* WHAT TO PRODUCE *
Repeat every entry, word for word, leaving no line out.

* DATASET EXCERPTS *
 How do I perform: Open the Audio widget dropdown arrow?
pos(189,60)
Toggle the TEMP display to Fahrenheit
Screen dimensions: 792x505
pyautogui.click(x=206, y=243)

* OUTPUT *
 How do I perform: Open the Audio widget dropdown arrow?
pos(189,60)
Toggle the TEMP display to Fahrenheit
Screen dimensions: 792x505
pyautogui.click(x=206, y=243)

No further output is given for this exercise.